Most families in OK Policy’s simulation saw little overall gain as they earned more. Effectively, low-income families saw a tax rate of 75 to 78 percent (in the form of reduced assistance and higher taxes) as their income grows and replaces assistance and tax credits.
What are next steps for Oklahoma?
The report outlines recommendations to address cliffs and plateaus, as well as steps our elected officials and policy makers can take to better support working families in Oklahoma.
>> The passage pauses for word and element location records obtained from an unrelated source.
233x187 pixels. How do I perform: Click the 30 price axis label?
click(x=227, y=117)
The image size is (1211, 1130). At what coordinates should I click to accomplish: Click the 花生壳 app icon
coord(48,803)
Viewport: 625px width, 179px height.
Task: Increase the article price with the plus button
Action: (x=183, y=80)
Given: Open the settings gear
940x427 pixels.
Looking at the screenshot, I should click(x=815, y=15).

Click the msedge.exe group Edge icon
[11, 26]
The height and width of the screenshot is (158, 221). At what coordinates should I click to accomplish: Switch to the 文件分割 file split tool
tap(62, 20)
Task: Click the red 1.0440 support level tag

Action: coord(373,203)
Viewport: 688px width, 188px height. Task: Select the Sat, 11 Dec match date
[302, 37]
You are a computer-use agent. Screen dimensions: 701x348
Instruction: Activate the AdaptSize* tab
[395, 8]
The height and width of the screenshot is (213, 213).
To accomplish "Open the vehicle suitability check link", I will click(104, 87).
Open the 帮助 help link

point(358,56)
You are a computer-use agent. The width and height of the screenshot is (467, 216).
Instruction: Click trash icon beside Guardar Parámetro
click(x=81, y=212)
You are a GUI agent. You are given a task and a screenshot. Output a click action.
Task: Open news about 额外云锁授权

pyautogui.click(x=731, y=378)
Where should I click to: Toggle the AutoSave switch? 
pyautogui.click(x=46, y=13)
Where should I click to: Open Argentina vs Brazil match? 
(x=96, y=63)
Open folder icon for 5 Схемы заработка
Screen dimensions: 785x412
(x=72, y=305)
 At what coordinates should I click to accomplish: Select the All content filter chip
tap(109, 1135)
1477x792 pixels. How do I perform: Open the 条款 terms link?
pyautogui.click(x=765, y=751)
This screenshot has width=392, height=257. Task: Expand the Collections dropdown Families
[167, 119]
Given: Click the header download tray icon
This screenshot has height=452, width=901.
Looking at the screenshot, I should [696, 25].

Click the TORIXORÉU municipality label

Key among the report’s recommendations for Oklahoma elected officials and policymakers are:
- Implement Medicaid expansion for adults
- Increase the maximum income level for Medicaid for children
- Increase the earned income disregard for Temporary Assistance for Needy Families (TANF)
- Disregard and pass through child support to TANF families
- Apply for a Summer Electronic Benefits Transfer for Children (Summer EBT) demonstration program, which would provide additional resources for families to purchase food during the summer months for those children certified to receive free or reduced-price school meals during the school year.
- Advocate to maintain categorical eligibility for Supplemental Nutrition Assistance Program (SNAP)
- Encourage broader adoption of Community Eligibility for school nutrition programs
- Engage the Department of Human Services in an evaluation of opportunities to reduce the cliff effect in child care subsidy
- Restore refundability of the state Earned Income Tax Credit (EITC) and increase the amount of the credit
- Increase the state Sales Tax Relief Credit and add a gradual phase-down to eliminate a cliff
About the authors
The report authors are Paul Shinn, Budget and Tax Senior Policy Analyst with the Oklahoma Policy Institute, and Kenneth Kickham, Professor of Political Science with the University of Central Oklahoma. This work is based on a benefits model originally developed by Mickey Hefner of Austin Peay State University.